I have been so nervous about tonight for the past few weeks now, and I know it's ridiculous but I can't help but worry. Our friend and Franky's old boss, Amelia is going on 'date night' with her husband Greg and we are babysitting. What makes me even more terrified is the fact that we are keeping Benjamin overnight and his parents will pick him up some time on Saturday. I haven't really expressed to Franky yet just how worried I am that I will not be a good mother to our baby. I have only held Benjamin the once, and that was when he was a few weeks old, to be honest he's the only baby I ever remember holding my entire adult life, which is crazy but I don't have many, if really any at all friends with children.
Benjamin will be here in less than one hour. I really hope Franky knows what she has agreed to by signing us up for this, I mean I know we need the practice and stuff but I have signed us up for parenting classes that we start when I reach 30 weeks, and I'm only 18 weeks now so that's still in the distant future.

Crap, that's the doorbell!

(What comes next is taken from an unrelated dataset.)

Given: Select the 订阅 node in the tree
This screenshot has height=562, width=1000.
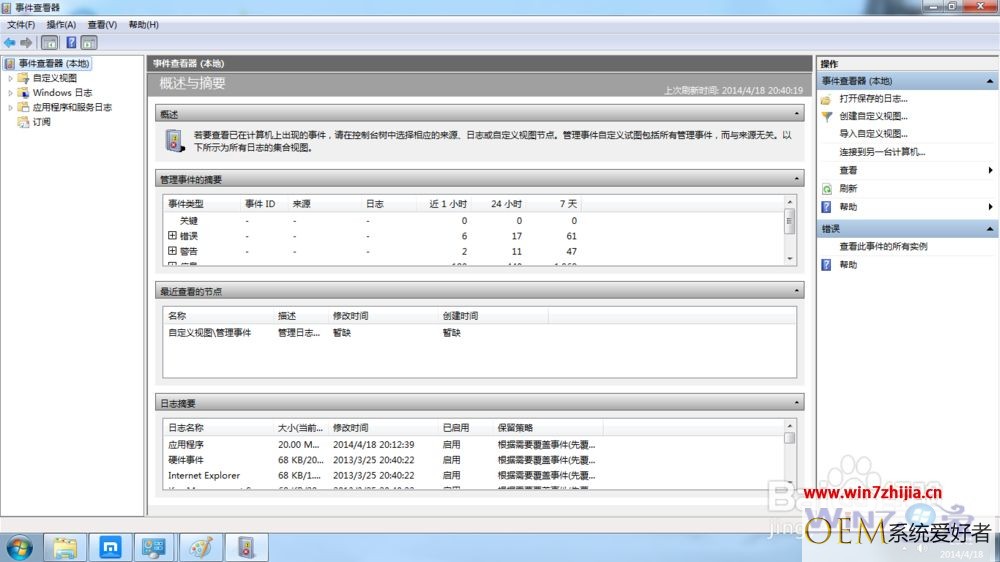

Franky called me half an hour ago saying she was stuck in traffic and was going to pick up food on her way home as well, but Benjamin is here now!

"Just coming!" I shout as I move as fast and as carefully through the house as I can.

"Hi Amelia, Greg how are you both? Hi Benjamin." I coo over little Benjamin, he's gotten so big since I last saw him, well that was over five months ago now I guess, huh, 'they do get big fast' I reflect as I look at him.

"Hi Bridget, thank you so much for doing this, is Franky here?"

"She was stuck in traffic then picking up some takeout but shouldn't be long."

"Well I hate to just dump him on you like this, but our reservation is in 20 minutes."

"Not a problem, just bring his stuff through to the Livingroom and I'll get it all sorted." Greg carries Benjamin in his car seat, as well as a travel crib and Amelia has his overnight bag, just like Franky they won't let me carry anything heavy.

"Okay Bridget, I guess that's us then. We'll just let ourselves out, thanks again so much for tonight, we totally owe you and Franky when the time comes!" Greg says to me as they rush out of the door, closing it behind them.

"Okay Benjamin, it would be so good of you, baby boy if you wait until your aunt Franky gets here before you wake up." I am now surrounded by various items of baby paraphernalia, I'm not sure what most things are used for but that will all change soon. Right okay, first things first, let's get this travel crib set up so he can have a proper sleep.

FRANKY POV

I feel dreadful, I should have been home an hour ago but between the traffic and a massive line at the Thai place we like, I have managed to leave Bridget on her own with a 6-month old baby for over half an hour now. I step through the door to my home and am instantly greeted by the screams of Benjamin, coming from the Livingroom. 'Everything's going smoothly then, I see' shit my wife is going to kill me.

"Gidge, where are you baby? Sorry it took so long there was a line and traffic was a nightmare" I listen out for a reply but don't get one, Benjamin is crying so loud she probably can't hear me.

I step in to the Livingroom and see my wife, sitting on the floor crying her eyes out, as she stares at something on the ground. I run as fast as I can to her and sit down beside her.

"Gidge" no reply.

"Gidge" still nothing.

"Bridget! What's happened? Baby look at me why are you so upset?" I stare at her waiting for a reply, she doesn't meet my eyes so I pull her in to my body.

"I'm sorry Franky, I'm so, so sorry!" She gets out between sobs. Oh god why is Bridget apologising? My brain is going into overdrive thinking of worst case scenarios.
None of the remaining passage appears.